Aside from the glaringly colonial argument that treating a nation as a playground for the ultra-wealthy is a great act of charity, the assertion that Sam Bankman-Fried—the man currently facing a slew of criminal charges ranging from wire fraud to money laundering—is positively regarded for attempting to do so strains credulity. It is at least not self-evident, as Copeland treats it in his article. It would have behooved Copeland to include a direct quote from at least one New Providence resident, or any Bahamian citizen, saying they welcomed SBF’s “investment” in the Bahamas. Yet none were offered. Even the threadbare man-on-the-street interviews provided more backing for his earlier claims.

Implicit in Copeland’s assertion is also the notion that Bahamians should just be grateful for any American dollars coming to their country, regardless of both how they were earned (probable crimes) and for what purpose they serve (mainly treating the country as a plaything for tourism). This is a well-documented neocolonist attitude—hell, something similar was one of the proximate causes of Cuba’s communist revolution.

It speaks pretty poorly to the Times’ editorial standards that they’d publish something like this without so much as a contrasting view, or a moment of consideration of the implicit attitudes at play. Copeland can, of course, argue his perspective—he’d likely be accused of Western chauvinism, but he can express such views if he chooses to—but the Times is under no moral obligation to publish this at all, nor to publish it without some contrasting perspective. It reflects the elitism of which the Gray Lady is often accused.  

Look, no one is saying that there aren’t Bahamian citizens willing to commiserate with SBF despite his alleged crimes. That much could have been guessed without Copeland’s one thousand words. However, the extent to which the Times were willing to go to drive home such a banal point is notable. 

In a media environment where SBF is routinely (and rightfully) chastised and treated as a villain, Copeland’s piece offered the Times an out; a chance to reassert their firm lack of an opinion, a totem to point to solidifying that they will consider exactly both sides. If anyone, for whatever reason, thought to say that the New York Times’ news section was pushing a biased “fraud is bad and the men who commit it are bad” view, they’d have a link they could point to to say “au contraire!” Is fraud bad? Who can say? The Times sure can’t, and they’ll publish whatever is necessary to prove that they can’t. 

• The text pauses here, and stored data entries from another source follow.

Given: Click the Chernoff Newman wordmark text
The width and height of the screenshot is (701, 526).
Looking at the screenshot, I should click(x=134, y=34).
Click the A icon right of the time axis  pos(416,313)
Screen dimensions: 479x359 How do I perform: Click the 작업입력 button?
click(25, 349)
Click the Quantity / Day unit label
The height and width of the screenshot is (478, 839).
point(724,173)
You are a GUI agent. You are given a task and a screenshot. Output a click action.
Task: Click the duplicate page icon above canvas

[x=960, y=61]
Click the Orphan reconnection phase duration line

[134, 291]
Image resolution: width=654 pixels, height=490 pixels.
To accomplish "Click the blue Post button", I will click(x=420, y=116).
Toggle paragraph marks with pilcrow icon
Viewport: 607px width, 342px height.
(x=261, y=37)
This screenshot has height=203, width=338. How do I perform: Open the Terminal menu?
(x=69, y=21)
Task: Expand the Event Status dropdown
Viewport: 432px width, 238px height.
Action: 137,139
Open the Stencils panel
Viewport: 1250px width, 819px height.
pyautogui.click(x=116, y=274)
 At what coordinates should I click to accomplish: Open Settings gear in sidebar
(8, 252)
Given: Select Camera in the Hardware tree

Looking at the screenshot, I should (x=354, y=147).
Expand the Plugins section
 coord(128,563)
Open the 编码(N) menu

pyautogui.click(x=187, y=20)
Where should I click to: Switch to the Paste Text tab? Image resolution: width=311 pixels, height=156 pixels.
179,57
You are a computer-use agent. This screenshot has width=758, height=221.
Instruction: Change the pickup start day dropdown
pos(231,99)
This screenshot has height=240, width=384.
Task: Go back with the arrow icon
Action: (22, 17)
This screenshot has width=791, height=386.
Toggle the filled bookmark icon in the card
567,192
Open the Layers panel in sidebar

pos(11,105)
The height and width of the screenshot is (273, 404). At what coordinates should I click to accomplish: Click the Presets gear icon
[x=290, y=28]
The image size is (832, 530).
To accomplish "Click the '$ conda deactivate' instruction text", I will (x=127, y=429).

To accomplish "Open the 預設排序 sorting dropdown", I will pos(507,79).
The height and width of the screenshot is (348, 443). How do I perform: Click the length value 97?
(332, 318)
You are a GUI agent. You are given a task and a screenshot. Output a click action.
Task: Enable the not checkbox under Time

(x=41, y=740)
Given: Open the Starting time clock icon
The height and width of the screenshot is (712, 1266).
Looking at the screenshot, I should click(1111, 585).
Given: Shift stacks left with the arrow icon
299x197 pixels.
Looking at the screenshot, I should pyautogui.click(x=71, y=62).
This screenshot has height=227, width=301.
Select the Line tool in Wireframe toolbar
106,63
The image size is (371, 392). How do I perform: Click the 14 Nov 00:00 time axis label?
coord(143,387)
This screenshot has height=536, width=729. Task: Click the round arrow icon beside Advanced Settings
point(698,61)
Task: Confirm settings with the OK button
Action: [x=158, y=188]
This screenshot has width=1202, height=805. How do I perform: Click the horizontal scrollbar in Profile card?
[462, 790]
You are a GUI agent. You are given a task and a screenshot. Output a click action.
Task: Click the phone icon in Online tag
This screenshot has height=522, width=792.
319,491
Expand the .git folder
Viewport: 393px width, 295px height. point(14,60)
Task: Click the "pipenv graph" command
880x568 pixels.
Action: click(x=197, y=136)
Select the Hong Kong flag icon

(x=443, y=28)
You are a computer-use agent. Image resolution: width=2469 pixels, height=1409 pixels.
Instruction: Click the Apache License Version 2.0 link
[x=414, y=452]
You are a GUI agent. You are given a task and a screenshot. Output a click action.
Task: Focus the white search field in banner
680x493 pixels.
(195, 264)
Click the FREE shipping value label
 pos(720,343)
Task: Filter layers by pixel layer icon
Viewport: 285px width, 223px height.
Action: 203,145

However, rather than accurately providing a novel lens to the FTX story, Copeland and the Times instead leaned on colonialist narratives to offer the discredited businessman the benefit of the doubt—grace which is ironically absent for SBF’s former inmates in Fox Hill Prison, and far too often invoked on behalf of elite criminals more generally.

To be clear, Copeland is far from the only reporter to vapidly fawn on SBF. Again, our goal is not to declare this one reporter “one of the bad people,” but to examine a much broader trend in elite legacy media, using his piece as an example. My colleagues Timi Iwayemi and Dylan Gyauch-Lewis have covered how a particularly myopic focus on accounting practices at FTX and SBF’s totally incompetent management obscures serious structural issues inherent to crypto. Copeland, however, does have the distinction of using Bahamian citizens to play interference for a crooked con artist.